And I jump from that valid question to my own work. I was looking at reviews written about my book and noticed a common theme. At its least flattering, my style is referred to as 'strange' and 'weird' and 'odd,' and at the most complimentary descriptors of it have been 'fresh' and 'new' and 'interesting.' Of course, either negative or positive, all of these are hay needles and I don't have anything amounting to a readership yet to have any sort of way to know if the effort was a success or not. Recently, I spoke with a writer friend who had just finished the book that morning, and among other things we discussed what sorts of things those popular authors do that helps them sell. The techniques involved have a lot less to do with dynamic language and vivid metaphor than one might think.
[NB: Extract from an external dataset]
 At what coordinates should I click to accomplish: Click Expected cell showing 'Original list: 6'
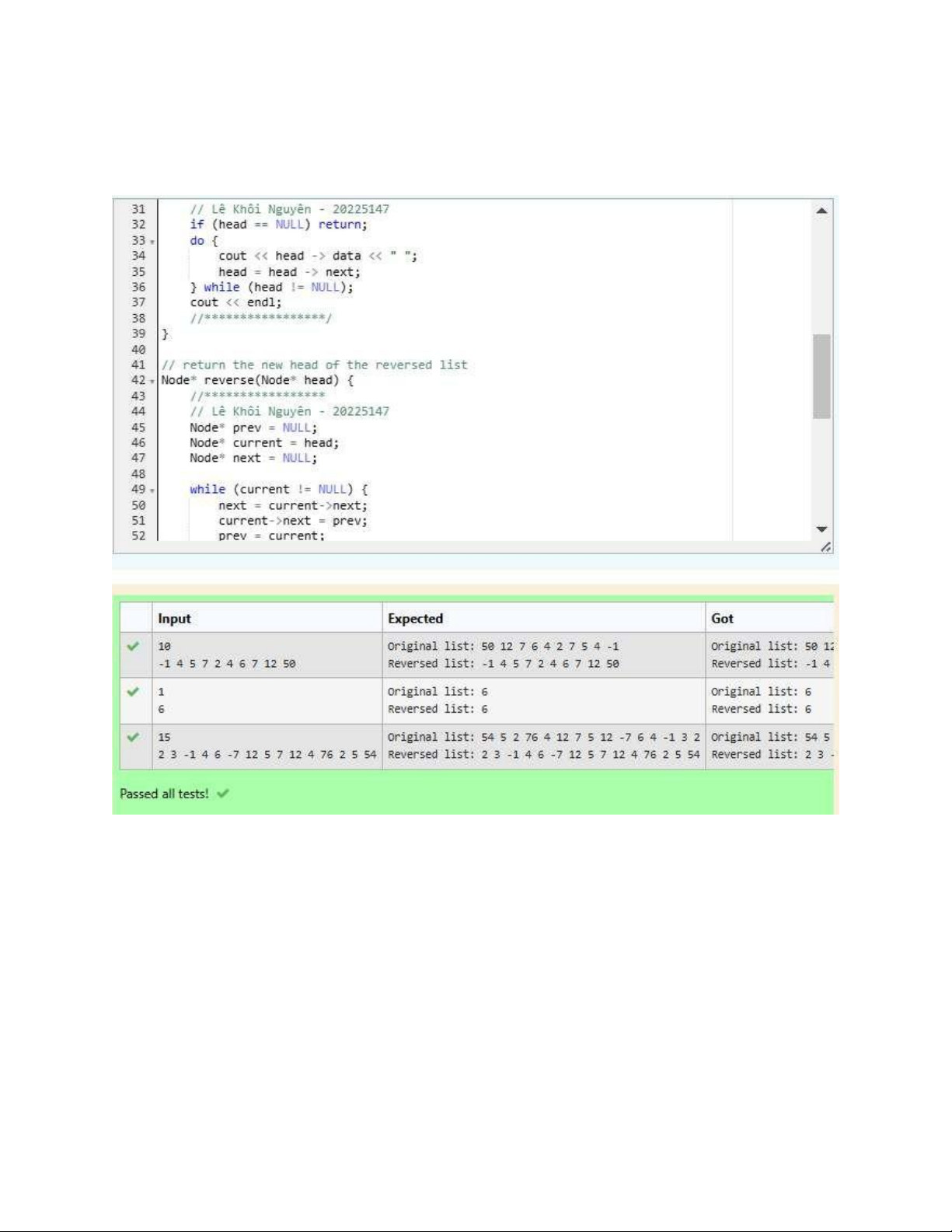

Looks like it'll be another week of wondering if I'm doing things in a way that will ever turn a meaningful profit.  I take solace in the writing over the weekend having gone well. I haven't gotten to the edits quite yet, but thankfully I'm far enough along in the process that these pockets of time where the pace falters might as well not matter. I'm almost done, close enough to the end that for one of the books I have the last few chapters all ordered and outlined. When I talk about the stories now, I can discuss them beginning to end, I can look back on the out lines and nod. I can look at the folders filled with files that back in January seemed so terribly empty. It's a nice feeling.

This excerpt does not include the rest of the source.